--- Listed entries Enclosed Below ---

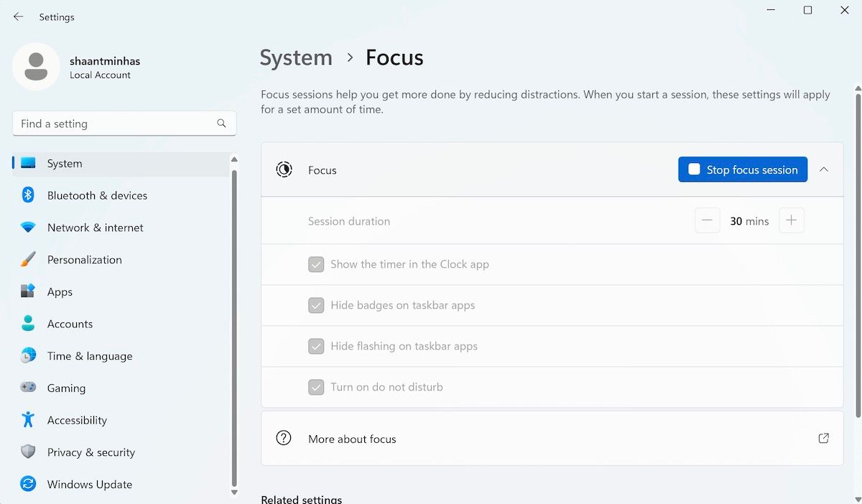This screenshot has height=504, width=862.
Task: Click System in the breadcrumb navigation
Action: click(295, 57)
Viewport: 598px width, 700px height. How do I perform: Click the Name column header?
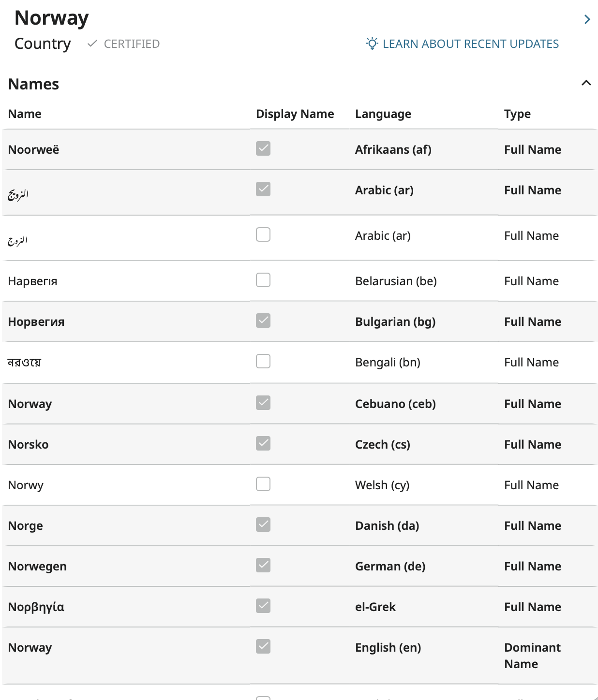pyautogui.click(x=25, y=114)
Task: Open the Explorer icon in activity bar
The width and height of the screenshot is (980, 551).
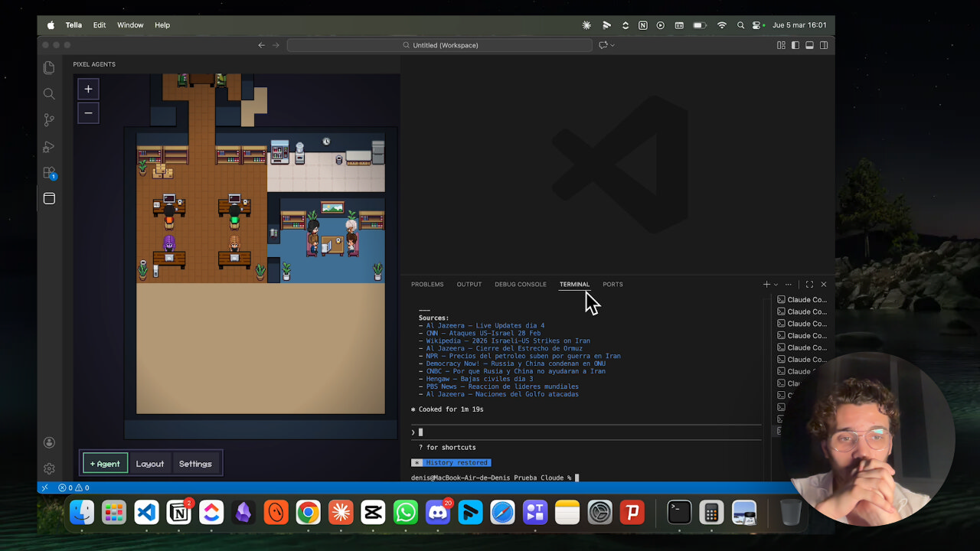Action: (x=49, y=68)
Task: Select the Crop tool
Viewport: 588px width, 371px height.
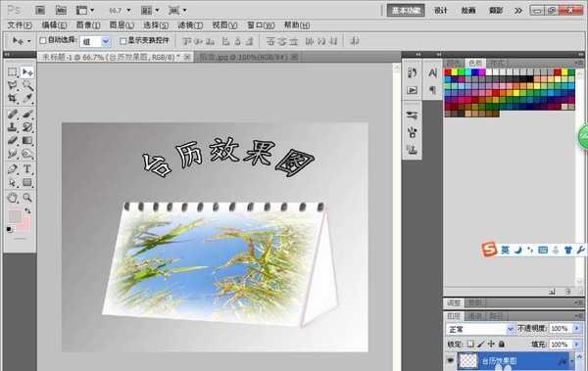Action: pyautogui.click(x=13, y=99)
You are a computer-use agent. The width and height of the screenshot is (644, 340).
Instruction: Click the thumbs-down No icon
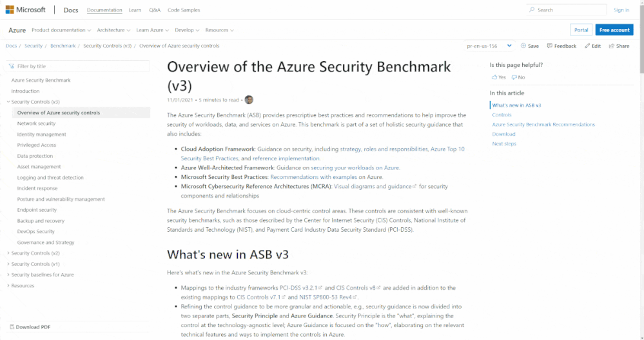pos(514,77)
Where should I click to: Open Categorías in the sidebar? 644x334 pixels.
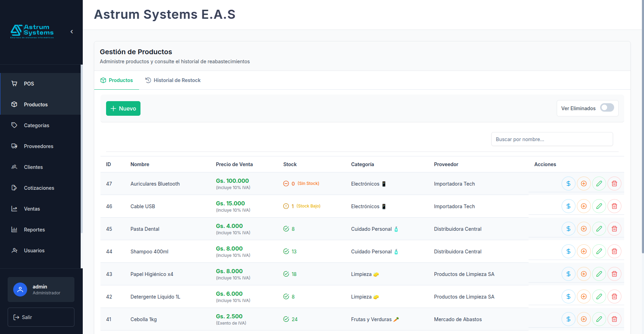pos(37,125)
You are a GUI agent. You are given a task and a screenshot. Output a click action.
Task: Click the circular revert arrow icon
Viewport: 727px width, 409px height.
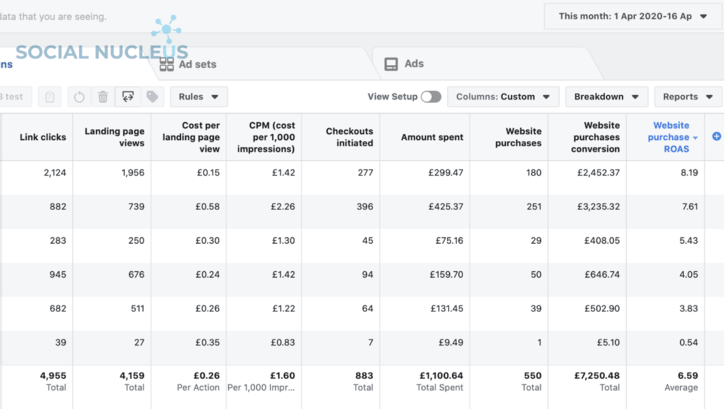point(79,97)
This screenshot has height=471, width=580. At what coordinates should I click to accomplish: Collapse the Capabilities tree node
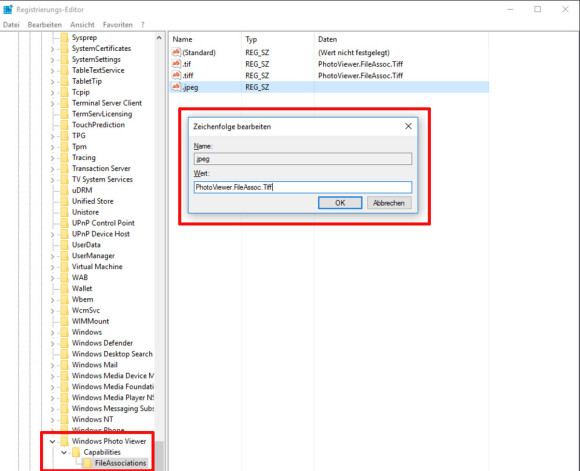(x=64, y=452)
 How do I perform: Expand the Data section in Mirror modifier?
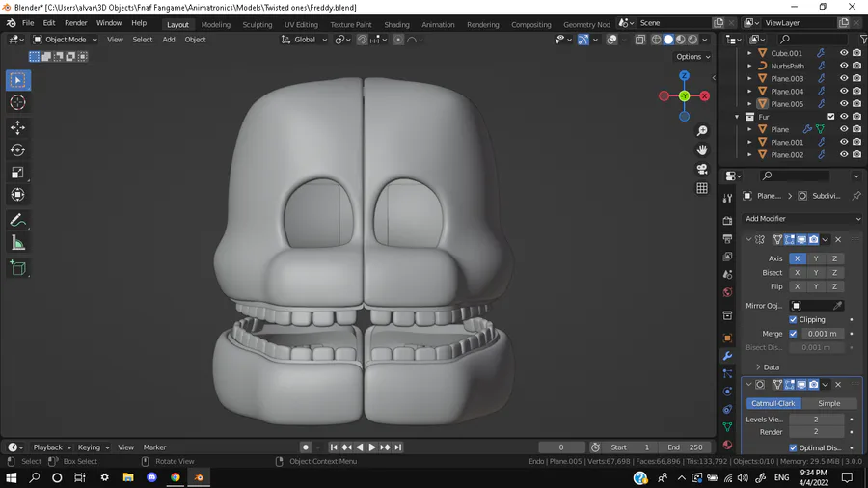[766, 367]
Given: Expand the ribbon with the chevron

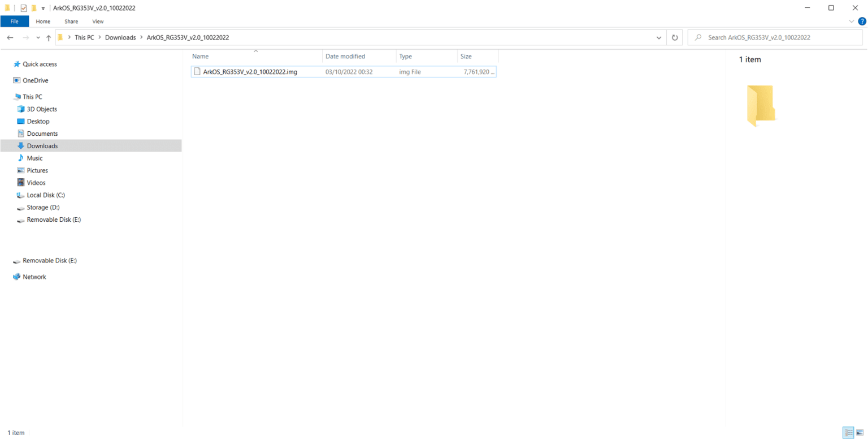Looking at the screenshot, I should tap(852, 21).
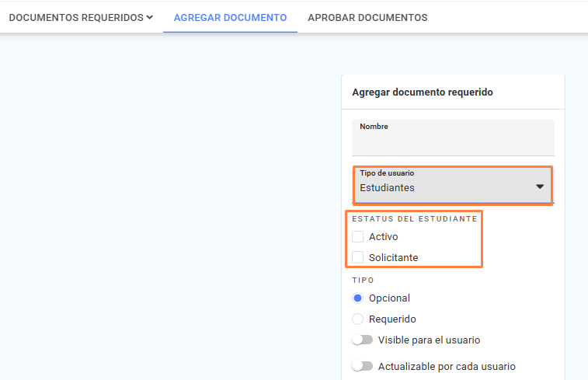Switch to the AGREGAR DOCUMENTO tab

(230, 18)
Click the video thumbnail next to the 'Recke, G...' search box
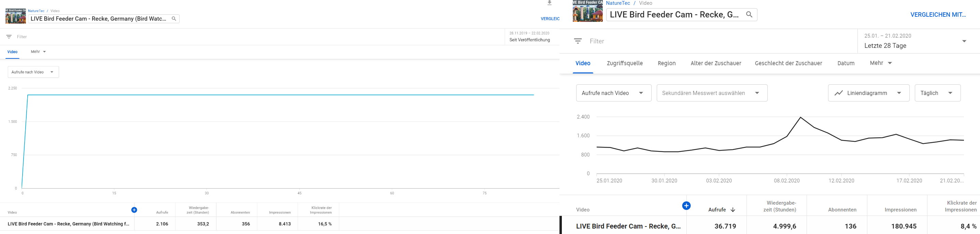This screenshot has width=980, height=234. point(587,11)
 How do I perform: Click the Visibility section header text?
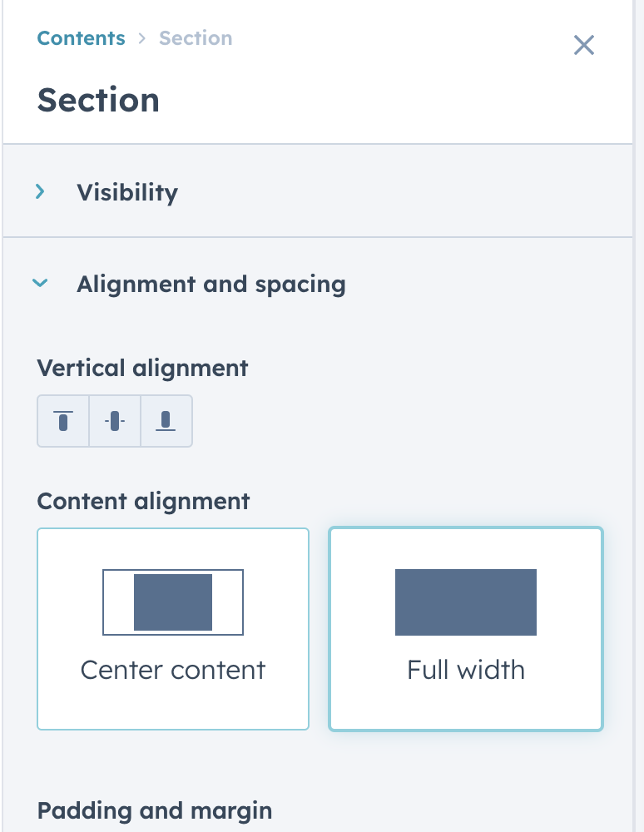[x=127, y=192]
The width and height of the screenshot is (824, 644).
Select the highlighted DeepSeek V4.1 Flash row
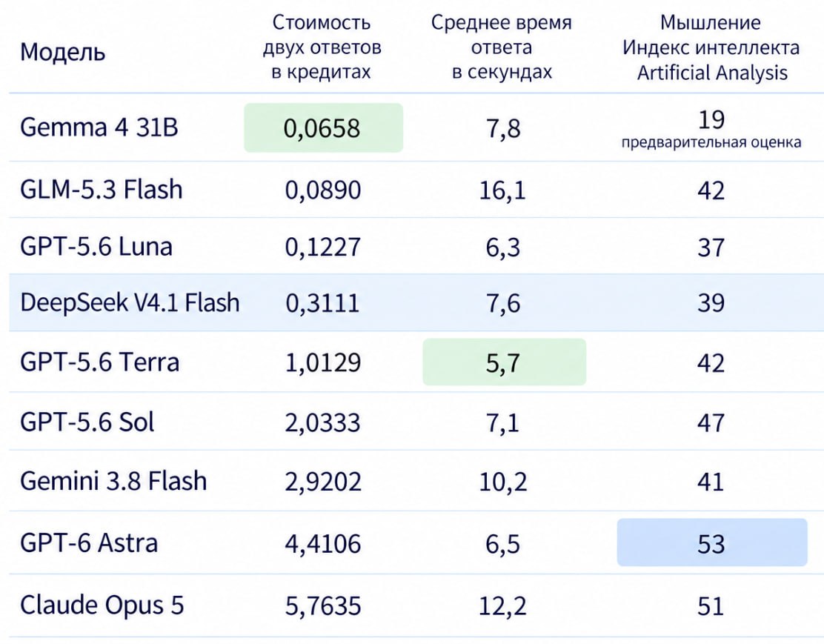coord(416,303)
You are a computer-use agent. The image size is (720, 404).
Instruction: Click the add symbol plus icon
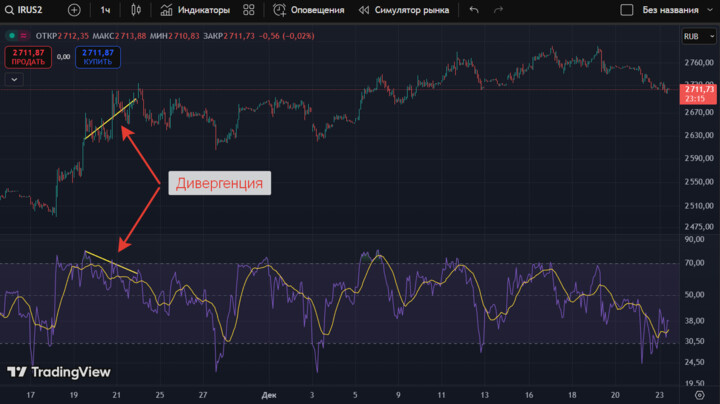74,10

--- End of Enclosed Listed entries ---

* **Directions for this task**
For this exercise, repeat word for word only the lines from the one containing "Click the video" through the end of the data, including both. Pictures do not go in the copy.

* **Reply to the exercise**
Click the video thumbnail next to the 'Recke, G...' search box
This screenshot has width=980, height=234. point(587,11)
 How do I perform: Click the Visibility section header text?
[x=127, y=192]
The width and height of the screenshot is (824, 644).
Select the highlighted DeepSeek V4.1 Flash row
coord(416,303)
You are a computer-use agent. The image size is (720, 404).
Instruction: Click the add symbol plus icon
74,10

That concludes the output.